- _Data provided_:
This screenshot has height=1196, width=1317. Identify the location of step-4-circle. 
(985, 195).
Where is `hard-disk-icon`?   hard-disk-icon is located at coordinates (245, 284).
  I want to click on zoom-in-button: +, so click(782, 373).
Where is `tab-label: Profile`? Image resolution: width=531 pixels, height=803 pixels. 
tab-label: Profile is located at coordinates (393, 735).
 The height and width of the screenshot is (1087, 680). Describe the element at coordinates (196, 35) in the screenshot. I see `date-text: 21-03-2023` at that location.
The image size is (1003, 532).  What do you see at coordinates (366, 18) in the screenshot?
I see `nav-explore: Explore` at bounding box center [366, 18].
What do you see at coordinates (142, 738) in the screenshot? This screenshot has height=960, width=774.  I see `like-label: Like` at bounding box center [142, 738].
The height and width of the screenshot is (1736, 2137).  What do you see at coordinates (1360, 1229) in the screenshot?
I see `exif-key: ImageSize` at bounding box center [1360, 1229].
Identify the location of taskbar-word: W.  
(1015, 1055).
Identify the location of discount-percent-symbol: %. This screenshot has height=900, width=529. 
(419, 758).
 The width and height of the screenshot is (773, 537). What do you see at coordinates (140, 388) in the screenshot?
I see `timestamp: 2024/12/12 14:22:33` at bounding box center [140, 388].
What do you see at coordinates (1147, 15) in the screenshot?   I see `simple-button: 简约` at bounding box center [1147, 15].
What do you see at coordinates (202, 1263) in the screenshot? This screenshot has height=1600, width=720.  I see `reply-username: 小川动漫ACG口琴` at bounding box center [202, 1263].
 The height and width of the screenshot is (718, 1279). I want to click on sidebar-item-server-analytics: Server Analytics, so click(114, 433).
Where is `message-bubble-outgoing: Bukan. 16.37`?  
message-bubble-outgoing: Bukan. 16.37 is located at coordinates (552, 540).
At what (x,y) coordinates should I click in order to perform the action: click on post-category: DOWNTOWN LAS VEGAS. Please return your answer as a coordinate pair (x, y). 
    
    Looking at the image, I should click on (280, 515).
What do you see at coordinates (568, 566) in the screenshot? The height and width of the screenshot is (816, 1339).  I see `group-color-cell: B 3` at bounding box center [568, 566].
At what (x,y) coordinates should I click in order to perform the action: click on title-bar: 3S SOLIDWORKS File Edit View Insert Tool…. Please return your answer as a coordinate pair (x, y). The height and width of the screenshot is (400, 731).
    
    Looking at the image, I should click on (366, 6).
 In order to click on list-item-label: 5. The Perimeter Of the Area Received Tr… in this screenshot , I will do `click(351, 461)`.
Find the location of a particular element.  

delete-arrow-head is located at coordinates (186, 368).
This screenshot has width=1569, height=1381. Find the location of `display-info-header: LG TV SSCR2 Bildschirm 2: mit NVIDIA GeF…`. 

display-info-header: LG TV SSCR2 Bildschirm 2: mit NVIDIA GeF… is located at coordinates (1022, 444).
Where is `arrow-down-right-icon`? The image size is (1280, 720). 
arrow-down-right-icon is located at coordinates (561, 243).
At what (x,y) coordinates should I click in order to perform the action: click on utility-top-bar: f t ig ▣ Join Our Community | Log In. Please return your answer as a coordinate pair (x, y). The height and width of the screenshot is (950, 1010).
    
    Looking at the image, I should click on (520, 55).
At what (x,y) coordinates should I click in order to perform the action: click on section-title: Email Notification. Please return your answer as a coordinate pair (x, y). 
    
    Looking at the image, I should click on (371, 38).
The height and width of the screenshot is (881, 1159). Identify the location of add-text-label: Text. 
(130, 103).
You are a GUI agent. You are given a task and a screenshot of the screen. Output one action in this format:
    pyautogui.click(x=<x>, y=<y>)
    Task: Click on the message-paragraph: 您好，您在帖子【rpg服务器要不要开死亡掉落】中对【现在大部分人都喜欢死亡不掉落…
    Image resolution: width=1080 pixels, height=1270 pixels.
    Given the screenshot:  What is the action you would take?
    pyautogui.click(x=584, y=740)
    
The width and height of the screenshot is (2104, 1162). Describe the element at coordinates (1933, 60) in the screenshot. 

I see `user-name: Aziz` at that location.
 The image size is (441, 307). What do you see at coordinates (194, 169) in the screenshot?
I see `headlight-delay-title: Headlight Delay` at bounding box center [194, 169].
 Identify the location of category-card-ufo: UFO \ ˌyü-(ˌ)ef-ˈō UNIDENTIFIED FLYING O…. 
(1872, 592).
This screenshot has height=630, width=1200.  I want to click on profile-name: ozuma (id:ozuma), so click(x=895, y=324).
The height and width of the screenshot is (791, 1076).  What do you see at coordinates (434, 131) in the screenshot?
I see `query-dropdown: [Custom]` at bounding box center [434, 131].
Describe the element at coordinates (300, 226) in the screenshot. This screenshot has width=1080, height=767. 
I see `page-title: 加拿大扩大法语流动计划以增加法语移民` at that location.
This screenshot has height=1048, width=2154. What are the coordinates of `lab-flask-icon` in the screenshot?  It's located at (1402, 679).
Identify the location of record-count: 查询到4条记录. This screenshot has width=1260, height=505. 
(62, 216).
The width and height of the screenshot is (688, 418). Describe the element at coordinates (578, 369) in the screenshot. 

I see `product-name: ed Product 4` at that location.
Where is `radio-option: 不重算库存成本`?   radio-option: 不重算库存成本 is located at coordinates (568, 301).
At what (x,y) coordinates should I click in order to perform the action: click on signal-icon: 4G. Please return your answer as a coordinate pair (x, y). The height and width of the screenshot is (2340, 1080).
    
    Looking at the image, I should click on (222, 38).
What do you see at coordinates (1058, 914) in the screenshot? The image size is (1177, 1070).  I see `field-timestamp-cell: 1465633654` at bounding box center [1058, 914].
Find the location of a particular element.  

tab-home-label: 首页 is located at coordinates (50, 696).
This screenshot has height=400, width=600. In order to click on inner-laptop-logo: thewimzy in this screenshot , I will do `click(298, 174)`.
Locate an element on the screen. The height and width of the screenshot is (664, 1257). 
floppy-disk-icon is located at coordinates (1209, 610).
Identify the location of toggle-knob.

- _Task statement_: Edit the material above so that each "Identify the location of" reads "Pinpoint" instead, with everything else unchanged.

- _Solution to the exercise_:
This screenshot has height=1196, width=1317. Pinpoint step-4-circle. 
(985, 195).
Where is `hard-disk-icon`?   hard-disk-icon is located at coordinates (245, 284).
  I want to click on zoom-in-button: +, so click(782, 373).
Where is `tab-label: Profile`? Image resolution: width=531 pixels, height=803 pixels. 
tab-label: Profile is located at coordinates (393, 735).
 The height and width of the screenshot is (1087, 680). Describe the element at coordinates (196, 35) in the screenshot. I see `date-text: 21-03-2023` at that location.
The image size is (1003, 532).  What do you see at coordinates (366, 18) in the screenshot?
I see `nav-explore: Explore` at bounding box center [366, 18].
What do you see at coordinates (142, 738) in the screenshot? This screenshot has height=960, width=774.  I see `like-label: Like` at bounding box center [142, 738].
The height and width of the screenshot is (1736, 2137).  What do you see at coordinates (1360, 1229) in the screenshot?
I see `exif-key: ImageSize` at bounding box center [1360, 1229].
Pinpoint taskbar-word: W.  
(1015, 1055).
Pinpoint discount-percent-symbol: %. This screenshot has height=900, width=529. 
(419, 758).
 The width and height of the screenshot is (773, 537). What do you see at coordinates (140, 388) in the screenshot?
I see `timestamp: 2024/12/12 14:22:33` at bounding box center [140, 388].
What do you see at coordinates (1147, 15) in the screenshot?   I see `simple-button: 简约` at bounding box center [1147, 15].
What do you see at coordinates (202, 1263) in the screenshot? This screenshot has height=1600, width=720.  I see `reply-username: 小川动漫ACG口琴` at bounding box center [202, 1263].
 The height and width of the screenshot is (718, 1279). I want to click on sidebar-item-server-analytics: Server Analytics, so click(114, 433).
Where is `message-bubble-outgoing: Bukan. 16.37`?  
message-bubble-outgoing: Bukan. 16.37 is located at coordinates (552, 540).
At what (x,y) coordinates should I click in order to perform the action: click on post-category: DOWNTOWN LAS VEGAS. Please return your answer as a coordinate pair (x, y). 
    
    Looking at the image, I should click on (280, 515).
What do you see at coordinates (568, 566) in the screenshot? The height and width of the screenshot is (816, 1339).  I see `group-color-cell: B 3` at bounding box center [568, 566].
At what (x,y) coordinates should I click in order to perform the action: click on title-bar: 3S SOLIDWORKS File Edit View Insert Tool…. Please return your answer as a coordinate pair (x, y). The height and width of the screenshot is (400, 731).
    
    Looking at the image, I should click on (366, 6).
 In order to click on list-item-label: 5. The Perimeter Of the Area Received Tr… in this screenshot , I will do `click(351, 461)`.
Find the location of a particular element.  

delete-arrow-head is located at coordinates (186, 368).
This screenshot has width=1569, height=1381. Find the location of `display-info-header: LG TV SSCR2 Bildschirm 2: mit NVIDIA GeF…`. 

display-info-header: LG TV SSCR2 Bildschirm 2: mit NVIDIA GeF… is located at coordinates (1022, 444).
Where is `arrow-down-right-icon`? The image size is (1280, 720). 
arrow-down-right-icon is located at coordinates (561, 243).
At what (x,y) coordinates should I click in order to perform the action: click on utility-top-bar: f t ig ▣ Join Our Community | Log In. Please return your answer as a coordinate pair (x, y). The height and width of the screenshot is (950, 1010).
    
    Looking at the image, I should click on (520, 55).
At what (x,y) coordinates should I click in order to perform the action: click on section-title: Email Notification. Please return your answer as a coordinate pair (x, y). 
    
    Looking at the image, I should click on (371, 38).
The height and width of the screenshot is (881, 1159). Pinpoint add-text-label: Text. 
(130, 103).
You are a GUI agent. You are given a task and a screenshot of the screen. Output one action in this format:
    pyautogui.click(x=<x>, y=<y>)
    Task: Click on the message-paragraph: 您好，您在帖子【rpg服务器要不要开死亡掉落】中对【现在大部分人都喜欢死亡不掉落…
    Image resolution: width=1080 pixels, height=1270 pixels.
    Given the screenshot:  What is the action you would take?
    pyautogui.click(x=584, y=740)
    
The width and height of the screenshot is (2104, 1162). Describe the element at coordinates (1933, 60) in the screenshot. 

I see `user-name: Aziz` at that location.
 The image size is (441, 307). What do you see at coordinates (194, 169) in the screenshot?
I see `headlight-delay-title: Headlight Delay` at bounding box center [194, 169].
 Pinpoint category-card-ufo: UFO \ ˌyü-(ˌ)ef-ˈō UNIDENTIFIED FLYING O…. 
(1872, 592).
This screenshot has height=630, width=1200.  I want to click on profile-name: ozuma (id:ozuma), so click(x=895, y=324).
The height and width of the screenshot is (791, 1076).  What do you see at coordinates (434, 131) in the screenshot?
I see `query-dropdown: [Custom]` at bounding box center [434, 131].
Describe the element at coordinates (300, 226) in the screenshot. This screenshot has width=1080, height=767. 
I see `page-title: 加拿大扩大法语流动计划以增加法语移民` at that location.
This screenshot has height=1048, width=2154. What are the coordinates of `lab-flask-icon` in the screenshot?  It's located at (1402, 679).
Pinpoint record-count: 查询到4条记录. This screenshot has width=1260, height=505. 
(62, 216).
The width and height of the screenshot is (688, 418). Describe the element at coordinates (578, 369) in the screenshot. 

I see `product-name: ed Product 4` at that location.
Where is `radio-option: 不重算库存成本`?   radio-option: 不重算库存成本 is located at coordinates (568, 301).
At what (x,y) coordinates should I click in order to perform the action: click on signal-icon: 4G. Please return your answer as a coordinate pair (x, y). The height and width of the screenshot is (2340, 1080).
    
    Looking at the image, I should click on (222, 38).
What do you see at coordinates (1058, 914) in the screenshot? The image size is (1177, 1070).  I see `field-timestamp-cell: 1465633654` at bounding box center [1058, 914].
Find the location of a particular element.  

tab-home-label: 首页 is located at coordinates (50, 696).
This screenshot has height=400, width=600. In order to click on inner-laptop-logo: thewimzy in this screenshot , I will do `click(298, 174)`.
Locate an element on the screen. The height and width of the screenshot is (664, 1257). 
floppy-disk-icon is located at coordinates (1209, 610).
Pinpoint toggle-knob.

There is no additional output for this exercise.